Last week, I had a chance to interview Dr. Rice, as everyone calls her. She had returned the night before from Moscow, where she set up a series of meetings between Russians and Americans on missile defense and arms control and had just been discussing the ins and outs of the ABM treaty with a group of reporters. But I wanted to hear her views on race, education and her own upbringing in segregated Birmingham, Ala. Without a hitch, Rice switched gears. As always, she was poised and gracious. Some of that comes naturally from her Southern upbringing. Some of it comes from a stint at the Barbizon modeling school and years of figure-skating lessons. “Figure skating was high-priced child care,” she jokes in her soft-spoken way.

Rice comes from the “Scowcroft School” of national-security advisers: be heard (by the president) and not seen (by the press). Getting even 20 minutes with her took more than a month of lobbying. “If she’s doing her job well, the president is getting the attention,” explains Brent Scowcroft, who held the job under Bush I and has been one of Rice’s mentors. Under his tutelage, Rice learned that her job was mainly to act as a coordinator on foreign policy. In this White House, that’s a bit like herding cats. She presides over an unwieldy group of alpha males including two who often clash: Secretary of State Colin Powell and Secretary of Defense Donald Rumsfeld.

Because Rice is not an openly confrontational person, some have dismissed her as out of her league. But the former Stanford provost has in fact become one of Bush’s pinch hitters. Calm and confident, Rice projects a steady image when others are flustered. It was Rice who was the face of the administration on the nightly news from Genoa, Italy, where one protester died in clashes with police during the G8 summit. It was Rice, again, who defended the administration-and critiqued the press coverage of it-at the National Press Club a few weeks ago. She has been stepping out of the Scowcroft model on foreign policy as well. It was Rice-not Powell-who made the first diplomatic trip to Russia last week to make headway on Bush’s beloved missile defense. “It is an unusual thing for a national-security adviser to head a mission,” Scowcroft says.

Rice has an easy style that makes world leaders and average Americans comfortable. But that doesn’t mean she can’t be tough. One friend recalled that at a Washington dinner party several years ago some condescending boor was going on about “the black problem.” What could be done to help African-Americans, he asked Rice. She fixed the dinner guest with a withering look and said: “All they need is a good economy.”

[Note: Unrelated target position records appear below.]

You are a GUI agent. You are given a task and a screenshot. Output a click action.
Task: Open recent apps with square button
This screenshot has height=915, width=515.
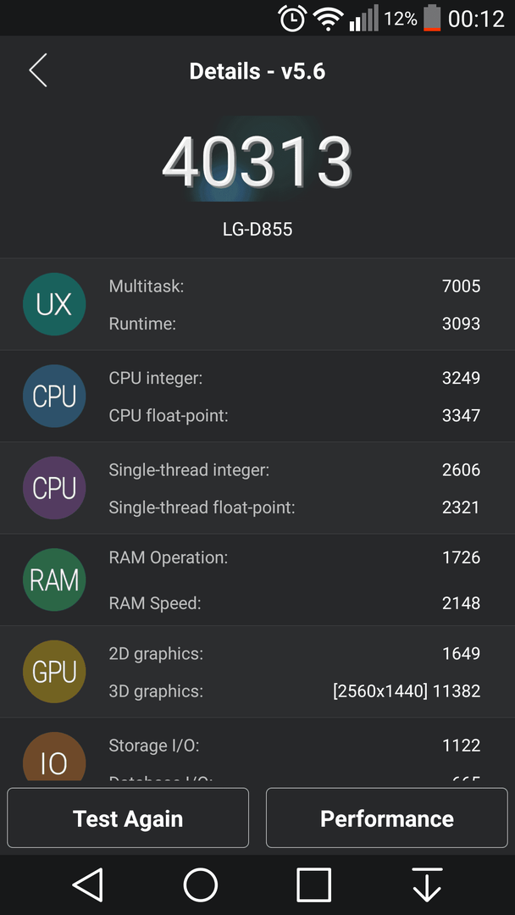[x=313, y=885]
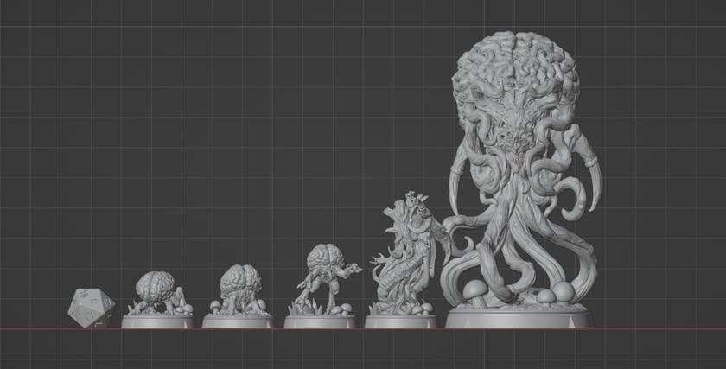This screenshot has width=726, height=369.
Task: Click the giant elder brain's brain dome
Action: point(516,69)
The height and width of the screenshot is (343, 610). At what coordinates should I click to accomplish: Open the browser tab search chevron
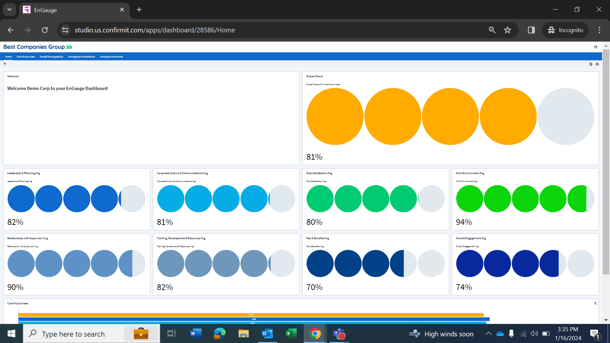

Rice grew up in segregated Birmingham, where one unintended consequence of Jim Crow was a strong, self-sufficient black community. “The thing that was remarkable about Birmingham was even though this could have been a place with really limited horizons, it wasn’t. It was a place where everybody had very high expectations,” Rice says. “My parents had me absolutely convinced that, well, you may not be able to have a hamburger at Woolworth’s but you can be president of the United States.”

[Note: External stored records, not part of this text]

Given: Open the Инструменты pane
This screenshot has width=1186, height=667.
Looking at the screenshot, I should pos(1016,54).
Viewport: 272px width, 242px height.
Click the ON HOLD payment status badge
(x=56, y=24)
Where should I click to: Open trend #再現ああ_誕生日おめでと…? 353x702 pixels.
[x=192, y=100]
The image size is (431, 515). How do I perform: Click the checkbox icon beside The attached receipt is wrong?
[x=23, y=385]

Rice shares her views on race openly with Bush, who got only 9 percent of the black vote. “He always knows I’ll tell him when I want to say something. Sure I talk to him about race relations,” she says. “Clearly, in this country race still matters, and so if you are black you have by definition had different experiences. But I don’t feel any special pressure [to weigh in on racial issues].” She is a proponent of “affirmative action without quotas,” for example and fought for the program as provost of Stanford.

Bush can be squishy and evasive on the topic of affirmative action. But Rice did not hedge at all on the topic. “I do believe that higher education is not an award of what you’ve done but an expectation of what you might do. It’s complicated to put together a class. Now I am a committed proponent of using means to diversify in higher education,” she said. “But I am also more than cognizant of the downsides. So I would certainly hope that no one gets locked into the view that this can never change, that it shouldn’t be constantly reviews, that we ought to use race only.”

What drew her to Bush II, she says, were his views on education. The daughter of two educators, Rice grew up with her father’s words echoing in her ears: “If it’s in your head, no one can take it away from you.” That rang especially true during the civil-rights era, when bombs were going off in her very neighborhood. She remembers taking clothes and food over to Arthur Shores, a family friend and Martin Luther King Jr.’s lawyer, after his house was bombed.

Rice calls her parents “educational evangelists.” “They literally used to go door to door and convince people they had to go to college,” she says. Rice is passionate when she speaks about education. “I think education is both the ticket out for so many people and it is armor against almost anything…. I watched education transform my family within a couple of generations. If we lose that as a country, if we lose the ability for people to go on to that transforming experience that is higher education, if we make it such that only if you’re born in certain circumstances do you have access to that, then we have lost the very basis of who we are.” Rice is clearly a woman who knows who she is.